Posted to issues@spark.apache.org by "Enrico Minack (Jira)" <ji...@apache.org> on 2023/01/24 12:17:00 UTC
[jira] [Updated] (SPARK-42168) CoGroup with window function returns incorrect result when partition keys differ in order
[ https://issues.apache.org/jira/browse/SPARK-42168?page=com.atlassian.jira.plugin.system.issuetabpanels:all-tabpanel ]
Enrico Minack updated SPARK-42168:
----------------------------------
Description:
The following example returns an incorrect result:
{code:java}
import pandas as pd
from pyspark.sql import SparkSession, Window
from pyspark.sql.functions import col, lit, sum
spark = SparkSession \
.builder \
.getOrCreate()
ids = 1000
days = 1000
parts = 10
id_df = spark.range(ids)
day_df = spark.range(days).withColumnRenamed("id", "day")
id_day_df = id_df.join(day_df)
left_df = id_day_df.select(col("id").alias("id"), col("day").alias("day"), lit("left").alias("side")).repartition(parts).cache()
right_df = id_day_df.select(col("id").alias("id"), col("day").alias("day"), lit("right").alias("side")).repartition(parts).cache() #.withColumnRenamed("id", "id2")
# note the column order is different to the groupBy("id", "day") column order below
window = Window.partitionBy("day", "id")
left_grouped_df = left_df.groupBy("id", "day")
right_grouped_df = right_df.withColumn("day_sum", sum(col("day")).over(window)).groupBy("id", "day")

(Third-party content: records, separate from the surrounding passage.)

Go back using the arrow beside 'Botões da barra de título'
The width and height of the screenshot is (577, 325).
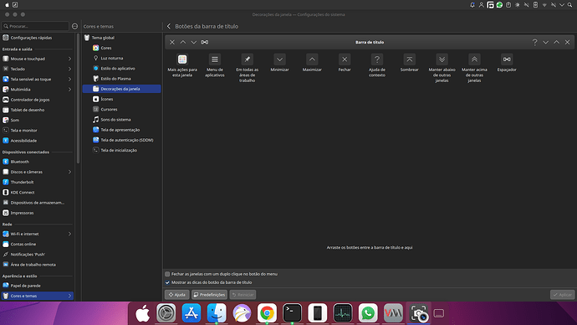169,26
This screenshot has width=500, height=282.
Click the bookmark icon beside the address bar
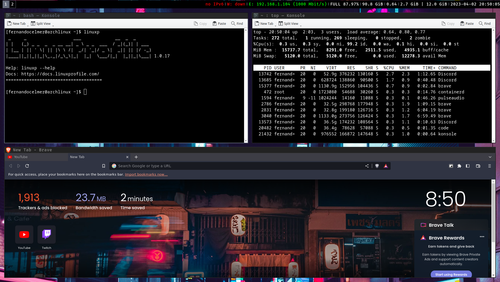(104, 166)
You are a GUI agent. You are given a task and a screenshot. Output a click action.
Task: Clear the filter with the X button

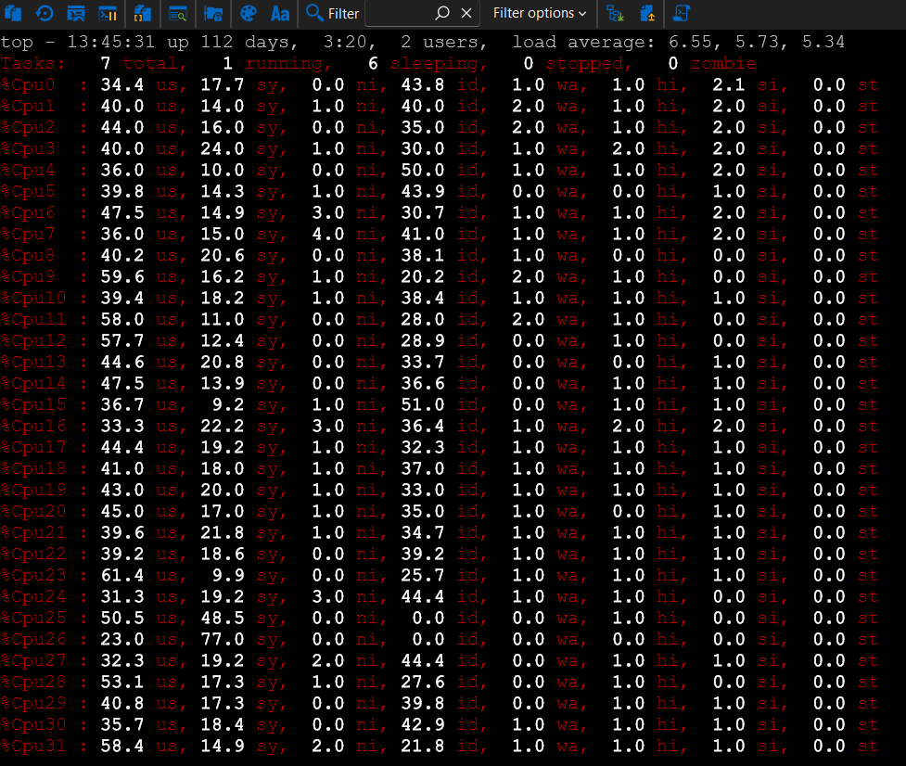pyautogui.click(x=466, y=13)
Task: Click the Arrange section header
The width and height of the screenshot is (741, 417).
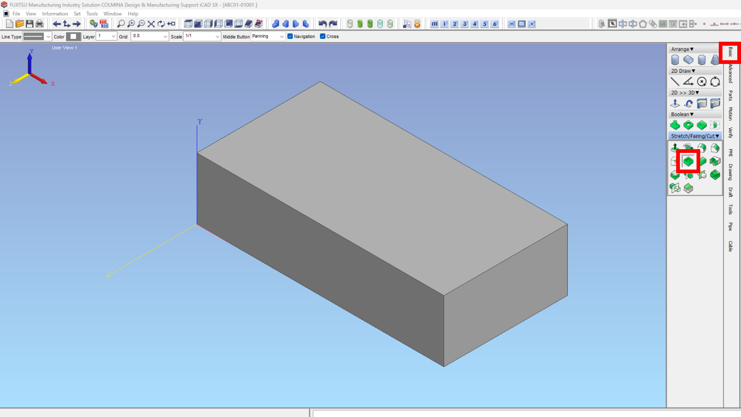Action: coord(682,49)
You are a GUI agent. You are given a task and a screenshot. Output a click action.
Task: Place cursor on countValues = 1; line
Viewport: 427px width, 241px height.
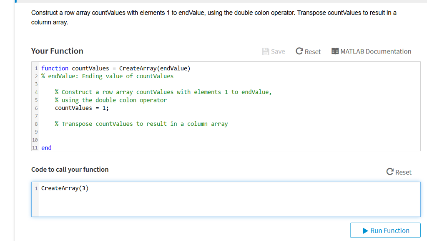[81, 108]

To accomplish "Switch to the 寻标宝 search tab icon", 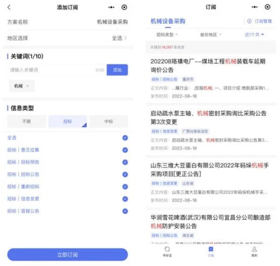I will pyautogui.click(x=167, y=251).
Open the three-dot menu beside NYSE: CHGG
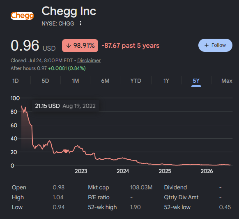Viewport: 239px width, 219px height. point(80,23)
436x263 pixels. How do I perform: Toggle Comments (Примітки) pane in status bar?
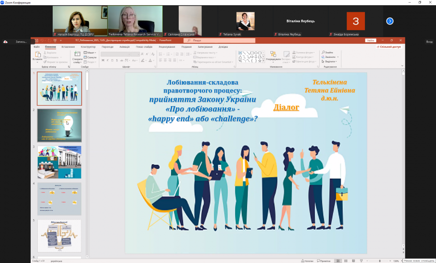coord(324,261)
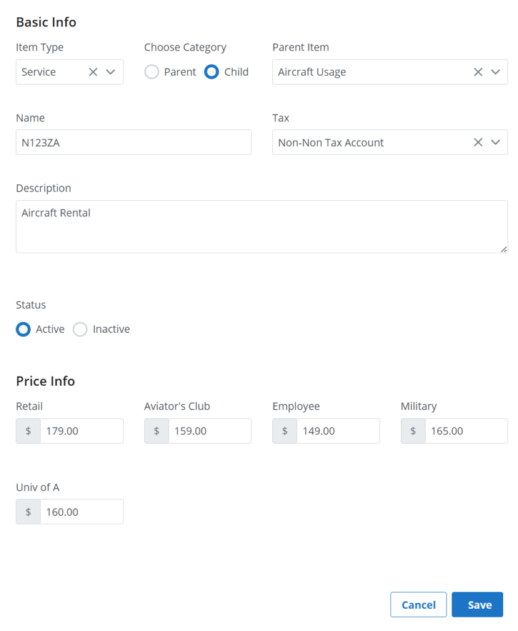Click the dollar icon beside Aviator's Club price
The width and height of the screenshot is (518, 631).
click(x=156, y=431)
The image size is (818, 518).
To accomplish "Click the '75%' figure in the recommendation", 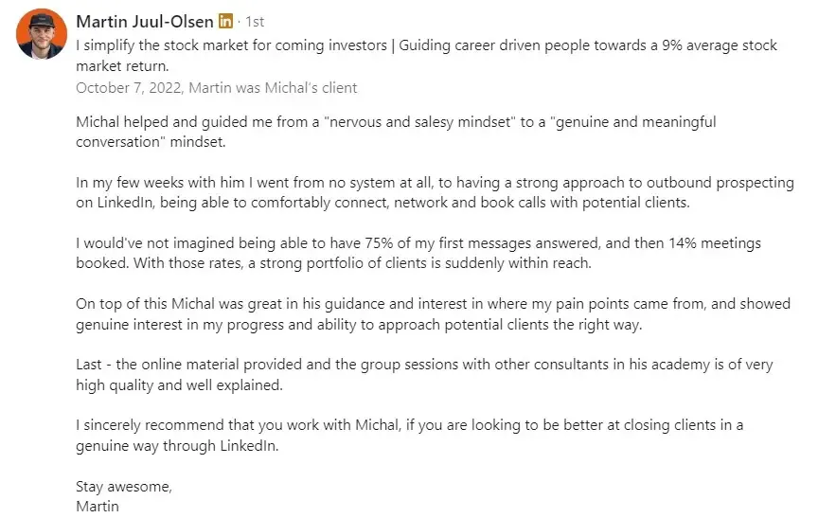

def cogroup(left: pd.DataFrame, right: pd.DataFrame) -> pd.DataFrame:
return pd.DataFrame([{
"id": left["id"][0] if not left.empty else (right["id"][0] if not right.empty else None),
"day": left["day"][0] if not left.empty else (right["day"][0] if not right.empty else None),
"lefts": len(left.index),
"rights": len(right.index)
}])
df = left_grouped_df.cogroup(right_grouped_df) \
.applyInPandas(cogroup, schema="id long, day long, lefts integer, rights integer")
df.explain()
df.show(5)
{code}
Output is
{code}
== Physical Plan ==
AdaptiveSparkPlan isFinalPlan=false
+- FlatMapCoGroupsInPandas [id#8L, day#9L], [id#29L, day#30L], cogroup(id#8L, day#9L, side#10, id#29L, day#30L, side#31, day_sum#54L), [id#64L, day#65L, lefts#66, rights#67]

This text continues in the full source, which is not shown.